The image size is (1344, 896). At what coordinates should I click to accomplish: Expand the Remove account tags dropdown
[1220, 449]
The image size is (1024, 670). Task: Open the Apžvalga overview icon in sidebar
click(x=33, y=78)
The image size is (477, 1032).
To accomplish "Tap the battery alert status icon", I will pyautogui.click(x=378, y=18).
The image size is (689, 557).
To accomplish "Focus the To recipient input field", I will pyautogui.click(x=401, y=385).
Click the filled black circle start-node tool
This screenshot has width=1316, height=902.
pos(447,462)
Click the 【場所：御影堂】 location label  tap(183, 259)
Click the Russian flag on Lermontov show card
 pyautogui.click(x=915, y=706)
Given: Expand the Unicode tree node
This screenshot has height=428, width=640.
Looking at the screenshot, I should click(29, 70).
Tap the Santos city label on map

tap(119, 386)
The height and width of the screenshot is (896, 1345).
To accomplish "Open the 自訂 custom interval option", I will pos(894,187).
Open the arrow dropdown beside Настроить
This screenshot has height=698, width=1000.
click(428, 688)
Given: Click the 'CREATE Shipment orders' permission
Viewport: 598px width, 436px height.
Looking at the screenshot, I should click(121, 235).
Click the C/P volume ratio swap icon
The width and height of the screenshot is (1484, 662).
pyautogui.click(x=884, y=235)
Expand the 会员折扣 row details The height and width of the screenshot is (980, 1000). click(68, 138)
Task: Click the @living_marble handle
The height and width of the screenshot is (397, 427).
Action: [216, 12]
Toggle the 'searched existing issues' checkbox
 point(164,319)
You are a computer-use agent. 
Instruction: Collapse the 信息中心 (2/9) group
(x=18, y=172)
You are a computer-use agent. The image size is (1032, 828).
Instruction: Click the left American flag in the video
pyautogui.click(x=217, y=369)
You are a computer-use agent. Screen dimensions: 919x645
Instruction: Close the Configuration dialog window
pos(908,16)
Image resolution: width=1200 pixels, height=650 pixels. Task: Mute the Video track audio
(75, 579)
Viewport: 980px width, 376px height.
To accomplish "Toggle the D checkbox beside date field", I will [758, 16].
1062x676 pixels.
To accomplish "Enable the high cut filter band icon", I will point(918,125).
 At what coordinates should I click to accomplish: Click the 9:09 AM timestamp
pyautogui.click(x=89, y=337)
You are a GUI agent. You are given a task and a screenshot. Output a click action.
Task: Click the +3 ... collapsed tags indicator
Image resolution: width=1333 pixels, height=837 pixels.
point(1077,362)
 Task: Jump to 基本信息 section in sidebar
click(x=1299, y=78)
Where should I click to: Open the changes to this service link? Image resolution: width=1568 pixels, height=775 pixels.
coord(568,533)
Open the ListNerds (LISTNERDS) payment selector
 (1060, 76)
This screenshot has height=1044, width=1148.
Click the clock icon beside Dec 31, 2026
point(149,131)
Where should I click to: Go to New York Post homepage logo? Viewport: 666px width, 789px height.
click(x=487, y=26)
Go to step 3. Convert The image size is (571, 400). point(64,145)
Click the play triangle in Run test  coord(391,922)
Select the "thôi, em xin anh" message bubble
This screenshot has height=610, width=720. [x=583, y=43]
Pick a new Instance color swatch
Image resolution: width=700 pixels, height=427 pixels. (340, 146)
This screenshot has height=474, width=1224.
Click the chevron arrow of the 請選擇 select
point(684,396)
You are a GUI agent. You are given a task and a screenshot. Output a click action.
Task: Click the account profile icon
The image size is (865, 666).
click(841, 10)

# # #

• Work task: Retype word for word everything in the listing above from the line that holds "Given: Expand the Unicode tree node" down to the line that holds "Expand the 会员折扣". Keep both end lines and leave out the rest.

• Written answer:
Given: Expand the Unicode tree node
This screenshot has height=428, width=640.
Looking at the screenshot, I should click(29, 70).
Tap the Santos city label on map

tap(119, 386)
The height and width of the screenshot is (896, 1345).
To accomplish "Open the 自訂 custom interval option", I will pos(894,187).
Open the arrow dropdown beside Настроить
This screenshot has height=698, width=1000.
click(428, 688)
Given: Click the 'CREATE Shipment orders' permission
Viewport: 598px width, 436px height.
Looking at the screenshot, I should click(121, 235).
Click the C/P volume ratio swap icon
The width and height of the screenshot is (1484, 662).
pyautogui.click(x=884, y=235)
Expand the 会员折扣 row details The height and width of the screenshot is (980, 1000). click(68, 138)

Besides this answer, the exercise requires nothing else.